I‘ve been getting ready for our monthly home buyer workshop tonight and it occurs to me that it’s been awhile since I’ve hopped up on my soap box to shout about interest rates.
Sometimes I think some people don’t fully appreciate just how much interest rates affect your purchasing power and monthly payment. I like to use the following rule of thumb:
When interest rates go up one percent your purchasing power goes down ten percent.
That’s big.
What I mean is the monthly payment would be approximately the same if you bump the interest rate up one percent and the price down ten percent. For more detail check out Price Isn’t Everything When Buying a Home from a year ago (handy chart included).

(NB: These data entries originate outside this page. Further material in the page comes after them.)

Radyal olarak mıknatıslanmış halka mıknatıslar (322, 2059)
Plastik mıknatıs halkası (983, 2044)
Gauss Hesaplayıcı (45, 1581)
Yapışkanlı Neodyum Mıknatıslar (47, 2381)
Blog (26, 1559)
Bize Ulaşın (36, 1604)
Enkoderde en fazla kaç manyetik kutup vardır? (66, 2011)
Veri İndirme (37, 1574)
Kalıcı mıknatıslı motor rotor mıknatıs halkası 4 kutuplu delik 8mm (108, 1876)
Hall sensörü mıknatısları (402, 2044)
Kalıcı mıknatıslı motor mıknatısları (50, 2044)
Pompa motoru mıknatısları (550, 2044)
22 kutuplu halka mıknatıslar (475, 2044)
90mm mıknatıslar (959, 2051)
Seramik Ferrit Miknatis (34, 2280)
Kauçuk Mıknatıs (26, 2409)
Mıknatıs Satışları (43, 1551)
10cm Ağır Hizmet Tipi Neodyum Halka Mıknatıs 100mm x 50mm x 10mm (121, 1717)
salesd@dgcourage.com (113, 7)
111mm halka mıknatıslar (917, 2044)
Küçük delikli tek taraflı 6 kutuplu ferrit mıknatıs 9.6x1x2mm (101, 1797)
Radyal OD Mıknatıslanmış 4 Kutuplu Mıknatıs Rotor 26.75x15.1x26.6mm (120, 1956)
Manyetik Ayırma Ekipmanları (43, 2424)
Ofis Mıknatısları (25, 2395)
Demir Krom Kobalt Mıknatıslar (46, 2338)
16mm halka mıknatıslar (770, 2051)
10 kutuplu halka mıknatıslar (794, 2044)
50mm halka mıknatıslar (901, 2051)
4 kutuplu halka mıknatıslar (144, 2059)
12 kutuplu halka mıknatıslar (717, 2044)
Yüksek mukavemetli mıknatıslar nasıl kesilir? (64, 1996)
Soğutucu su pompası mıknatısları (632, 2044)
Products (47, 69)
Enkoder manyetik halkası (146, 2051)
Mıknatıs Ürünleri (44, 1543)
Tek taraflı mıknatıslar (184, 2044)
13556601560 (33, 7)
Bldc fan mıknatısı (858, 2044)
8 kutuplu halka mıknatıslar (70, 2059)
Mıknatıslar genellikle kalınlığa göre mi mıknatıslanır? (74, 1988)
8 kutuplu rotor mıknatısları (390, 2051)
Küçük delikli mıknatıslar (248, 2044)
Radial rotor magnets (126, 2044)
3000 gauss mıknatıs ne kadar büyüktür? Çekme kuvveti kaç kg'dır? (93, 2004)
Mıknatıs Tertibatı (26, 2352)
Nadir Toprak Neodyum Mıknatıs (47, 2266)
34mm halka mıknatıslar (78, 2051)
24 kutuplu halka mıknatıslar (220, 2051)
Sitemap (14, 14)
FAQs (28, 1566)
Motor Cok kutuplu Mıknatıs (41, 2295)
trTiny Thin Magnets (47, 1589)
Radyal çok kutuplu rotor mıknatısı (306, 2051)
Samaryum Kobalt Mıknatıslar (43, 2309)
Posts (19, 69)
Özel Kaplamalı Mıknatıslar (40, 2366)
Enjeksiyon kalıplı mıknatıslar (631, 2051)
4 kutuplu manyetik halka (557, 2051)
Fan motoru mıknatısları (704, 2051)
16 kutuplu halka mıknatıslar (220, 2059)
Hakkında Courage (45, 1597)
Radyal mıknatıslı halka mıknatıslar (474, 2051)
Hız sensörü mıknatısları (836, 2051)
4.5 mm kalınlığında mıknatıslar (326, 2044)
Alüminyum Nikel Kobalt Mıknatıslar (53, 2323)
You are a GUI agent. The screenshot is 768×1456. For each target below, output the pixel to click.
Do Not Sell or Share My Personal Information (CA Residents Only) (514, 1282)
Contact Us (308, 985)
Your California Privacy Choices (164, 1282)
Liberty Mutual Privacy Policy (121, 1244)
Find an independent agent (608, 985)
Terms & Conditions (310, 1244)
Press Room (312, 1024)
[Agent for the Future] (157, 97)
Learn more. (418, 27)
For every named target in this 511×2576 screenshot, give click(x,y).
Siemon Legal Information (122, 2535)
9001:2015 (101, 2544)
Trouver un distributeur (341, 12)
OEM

Interest rates in real life
After sitting below 5% for a few months, the national average interest rate for a 30-year fixed rate mortgage moved up from 4.91% to 5.59% over a recent two-week period. That’s just over half a point. Doesn’t sound like much, right?
Let’s say you you were buying a $200,000 house with 10% down, leaving a loan of $180,000. That little bit of movement would bump your payment up by $76 a month. Aside from the impact on your debt to income ratio and how it might affect qualifying for a loan, that little bump would mean more than $27,000 in interest over the life of the loan.
Of course this works in both directions, hence the aforementioned rule of thumb.
Bottom Line
Keep your eye on interest rates and remember that when rates go up one percent your purchasing power goes down ten percent.
If you’re in the market to buy a house, talk to your agent and your lender about the importance of locking your interest rate.